On Fri, 05 Dec 2008 19:45:19 -0600, "Lloyd E. Sponenburgh" wrote in :
It is both reliable and accurate. Likewise real. See
That's a good thing, but you are still vulnerable. The attack can be injected from behind your firewall if one of your machines is compromised, which can happen even with a firewall; e.g., through a browser vulnerability or email malware.
If your firewall is properly configured it blocks outgoing DNS requests from anything other than your internal DNS servers. DNS hijacking has been a risk for as long as DNS has existed. If you're serious about security you're already on top of this. Sadly, many sites are not serious enough about it.
On Sat, 6 Dec 2008 07:43:54 -0500, "Bill Kearney" wrote in :
What internal DNS servers? He's probably a home/SOHO user without a DNS server, in which case that advice isn't workable or helpful. And even if he did have a DNS server, it could be hijacked the same way if configured to use DHCP for DNS forwarding.
Some people here are more interested in network security than your vendetta.
Thanks for the heads-up John. I need to think about this for our network. I'd like to keep DHCP if possible, for most users. Since we are on Hughesnet, which takes a lot more control than most ISPs, I believe that no matter what we (or any malware) does, they determine our DNS servers.....but I really should verify that.
On Mon, 8 Dec 2008 10:27:07 -0800 (PST), seaweedsl wrote in :
The most direct solution, as has already been noted, is:
(1) use a hardware firewall device (good idea in any event) configured to only allow outgoing DNS queries from internal DNS server(s), and
(2) configure internal DNS server(s) to (a) resolve IP addresses directly, or (b) forward DNS queries to known good DNS servers (either ISP or 3rd party).

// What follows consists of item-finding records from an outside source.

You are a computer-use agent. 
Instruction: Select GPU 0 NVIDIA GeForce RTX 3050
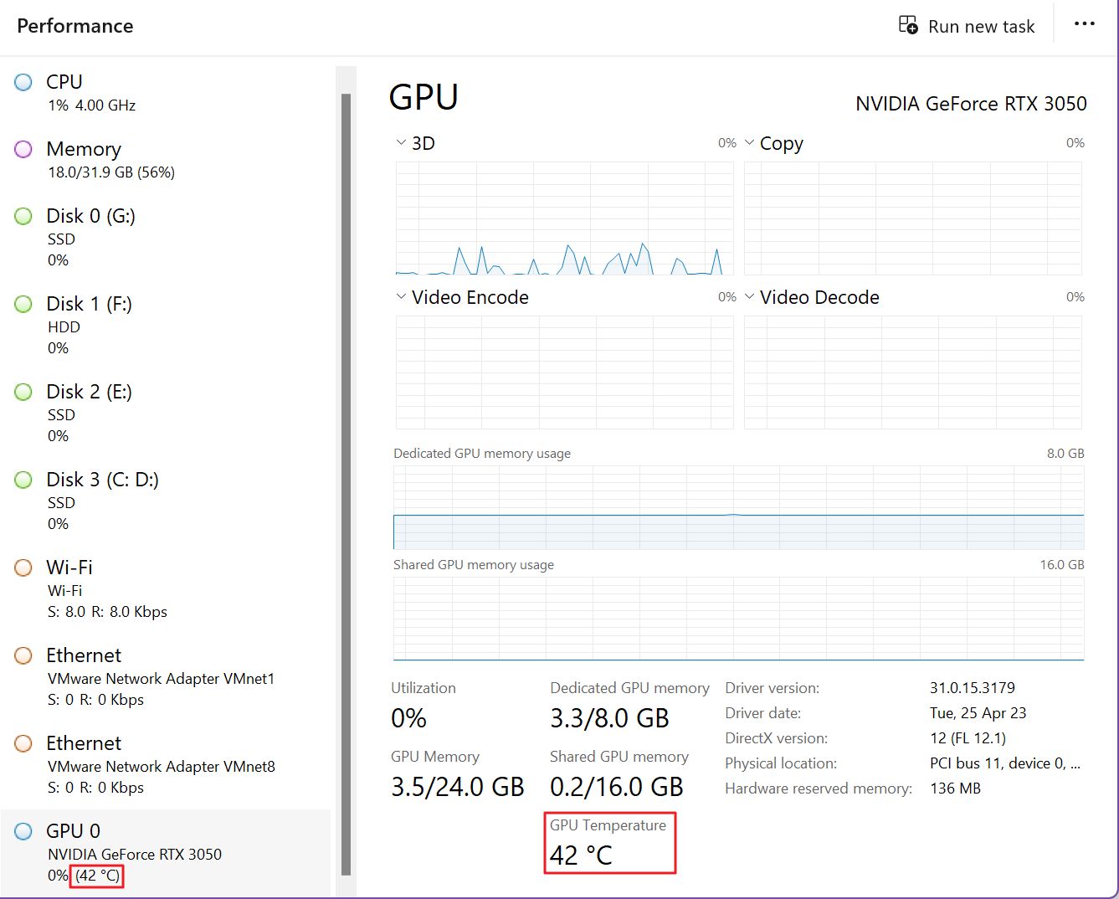(74, 830)
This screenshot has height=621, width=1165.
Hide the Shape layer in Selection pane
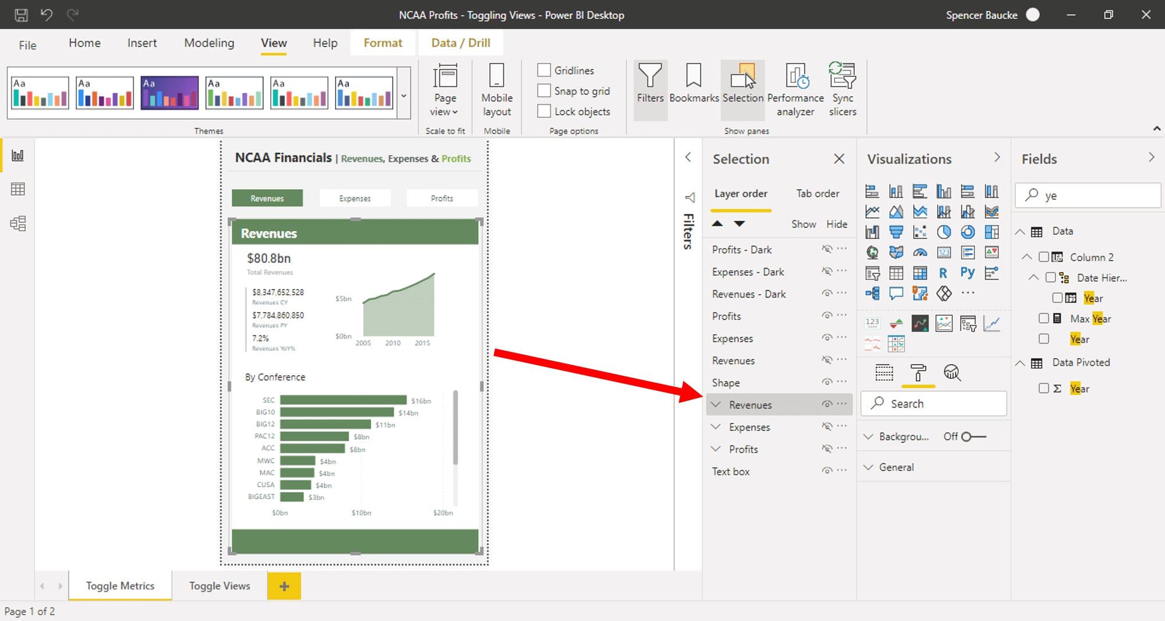pyautogui.click(x=826, y=382)
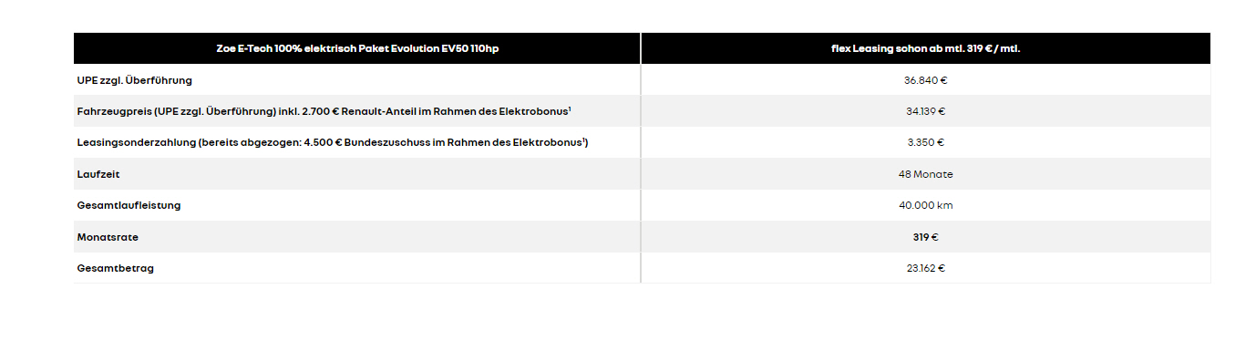Select the 34.139 € vehicle price value
Image resolution: width=1235 pixels, height=341 pixels.
925,111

For home users that want to use DHCP in clients rather than hard coding DNS server addresses, that can best be accomplished with a wireless router that:
(a) includes a DNS proxy that can be hard coded as in (2)(b), and (b) blocks direct DNS queries to the Internet from clients; i.e., only allows DNS queries to go to its DNS proxy.
My own recommendation is to make the first external DNS server the ISP (usually close topologically and fast) and the last external DNS server a good 3rd party (e.g., OpenDNS) for reliability.